Copy the stretch of the material from "Open Gonzo's Treasure Hunt Live" through "Looking at the screenshot, I should (251, 44).", substituting "Move 3D tool" for "Rotate 3D tool" and leaving everything else unchanged.

**DATASET EXCERPTS:**
★ ★ ★ ★

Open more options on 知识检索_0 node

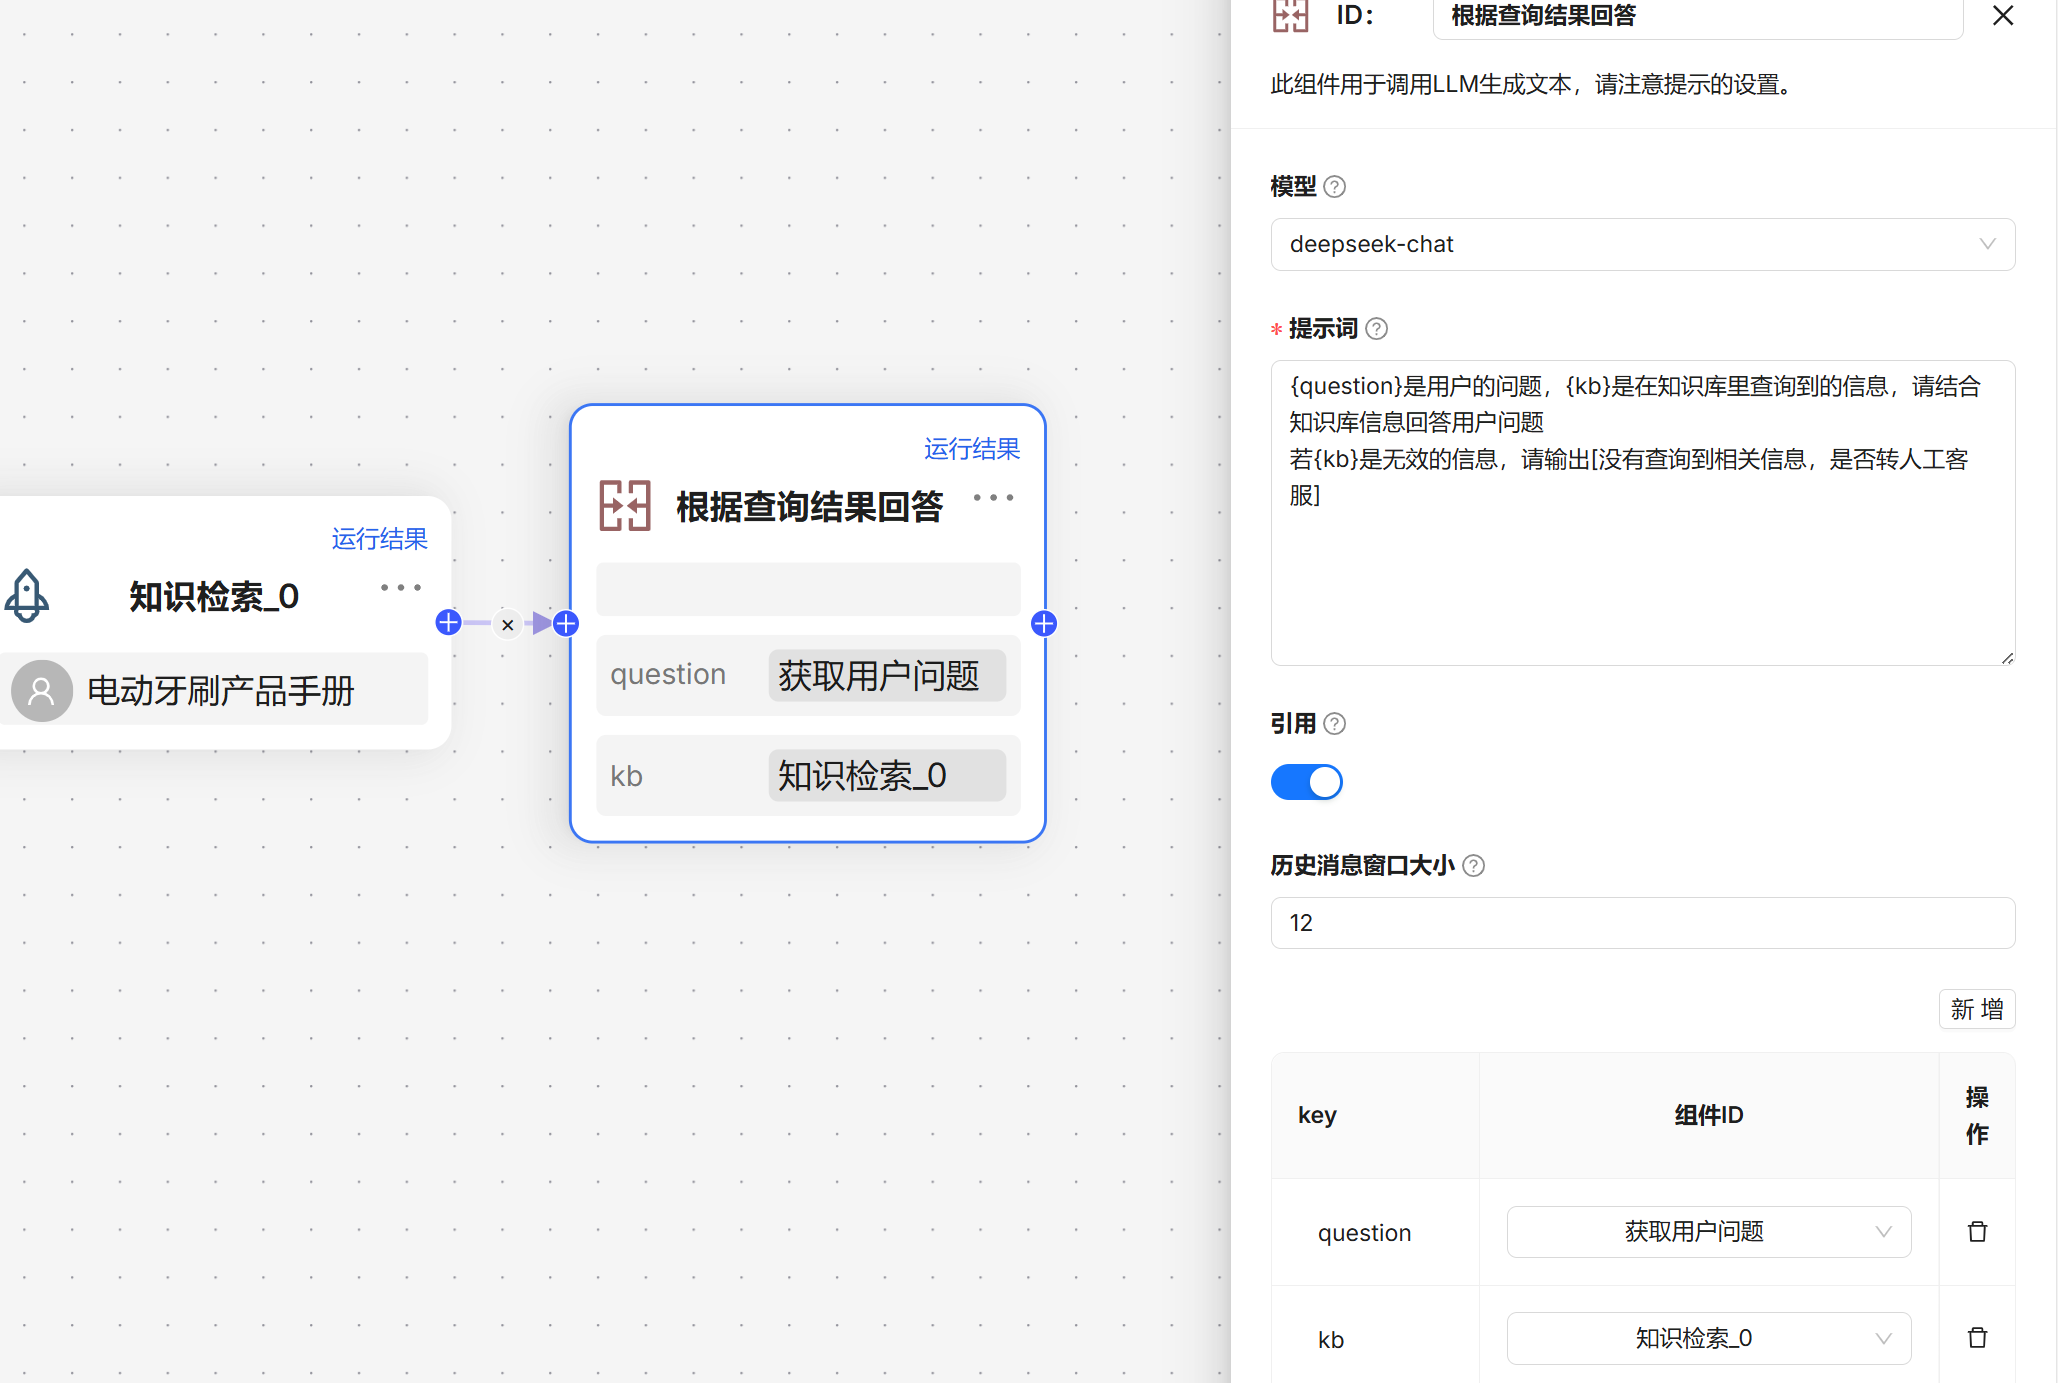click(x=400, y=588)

★ ★ ★ ★

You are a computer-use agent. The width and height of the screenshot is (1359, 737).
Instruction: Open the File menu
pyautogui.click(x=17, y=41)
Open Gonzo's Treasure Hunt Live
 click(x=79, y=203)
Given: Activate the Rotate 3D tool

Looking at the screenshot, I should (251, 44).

★ ★ ★ ★

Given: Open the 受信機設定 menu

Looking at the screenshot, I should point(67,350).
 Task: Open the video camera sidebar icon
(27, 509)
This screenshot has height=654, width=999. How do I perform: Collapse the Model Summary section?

★ ★ ★ ★

**SOLUTION:**
Open Gonzo's Treasure Hunt Live
 click(x=79, y=203)
Given: Activate the Move 3D tool

Looking at the screenshot, I should (251, 44).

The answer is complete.